Live album by Bob Newhart
- Released: 1960
- Genre: Stand-up comedy
- Length: 36:20
- Label: Warner Bros.

Bob Newhart chronology
| The Button-Down Mind of Bob Newhart (1960) | The Button-Down Mind Strikes Back (1960) | Behind the Button-Down Mind of Bob Newhart (1961) |

= The Button-Down Mind Strikes Back! =

The Button-Down Mind Strikes Back is a 1960 stand-up comedy album by Bob Newhart. Released soon after Newhart's top-selling debut The Button-Down Mind of Bob Newhart, the sequel album reached No. 1 on the Billboard Monophonic Action Albums chart on January 9, 1961. The two albums would occupy the top two positions on the chart for almost 30 weeks.
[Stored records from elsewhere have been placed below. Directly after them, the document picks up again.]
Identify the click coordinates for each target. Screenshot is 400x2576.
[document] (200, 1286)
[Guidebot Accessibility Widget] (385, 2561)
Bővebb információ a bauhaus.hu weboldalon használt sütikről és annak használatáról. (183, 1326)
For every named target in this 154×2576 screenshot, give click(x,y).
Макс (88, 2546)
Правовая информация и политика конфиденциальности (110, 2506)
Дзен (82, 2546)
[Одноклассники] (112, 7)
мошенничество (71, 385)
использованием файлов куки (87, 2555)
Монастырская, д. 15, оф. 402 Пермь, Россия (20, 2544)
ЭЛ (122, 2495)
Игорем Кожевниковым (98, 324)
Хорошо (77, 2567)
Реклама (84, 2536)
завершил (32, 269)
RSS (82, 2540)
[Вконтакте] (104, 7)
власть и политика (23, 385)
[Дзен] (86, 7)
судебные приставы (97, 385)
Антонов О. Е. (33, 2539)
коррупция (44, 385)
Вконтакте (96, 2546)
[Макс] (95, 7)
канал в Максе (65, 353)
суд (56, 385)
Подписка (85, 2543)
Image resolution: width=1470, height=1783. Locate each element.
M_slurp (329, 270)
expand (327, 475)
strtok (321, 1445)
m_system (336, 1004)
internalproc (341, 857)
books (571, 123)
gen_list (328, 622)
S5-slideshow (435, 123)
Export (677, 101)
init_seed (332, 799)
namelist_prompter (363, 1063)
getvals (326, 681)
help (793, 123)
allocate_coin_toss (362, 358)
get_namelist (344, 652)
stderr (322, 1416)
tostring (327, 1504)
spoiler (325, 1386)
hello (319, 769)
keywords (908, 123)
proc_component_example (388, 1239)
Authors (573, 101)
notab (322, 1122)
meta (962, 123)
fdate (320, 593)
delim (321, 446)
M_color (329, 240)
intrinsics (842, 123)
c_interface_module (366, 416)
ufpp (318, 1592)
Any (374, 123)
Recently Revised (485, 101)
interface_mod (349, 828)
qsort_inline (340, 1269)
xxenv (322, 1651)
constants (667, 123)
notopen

Propelled by the success of Newhart's first album, The Button-Down Mind Strikes Back had sold 150,000 advance copies at the time of its release.

The album's tracks were recorded at the hungry i in San Francisco and Freddie's in Minneapolis.

Professional ratings
Review scores
| Source | Rating |
| AllMusic |  |
| New Record Mirror | 5/5 |

== Track listing ==

1. "Automation and a Private in Washington's Army" – 5:10
2. "The Grace L. Ferguson Airline (And Storm Door Co.)" – 9:30
3. "Bus Drivers School" – 6:13
4. "Retirement Party" – 8:08
5. "An Infinite Number of Monkeys" – 1:33
6. "Ledge Psychology" – 5:10

==Certifications==

| Region | Certification | Certified units/sales |
| United States (RIAA) | Gold | 500,000^{^} |
^{^} Shipments figures based on certification alone.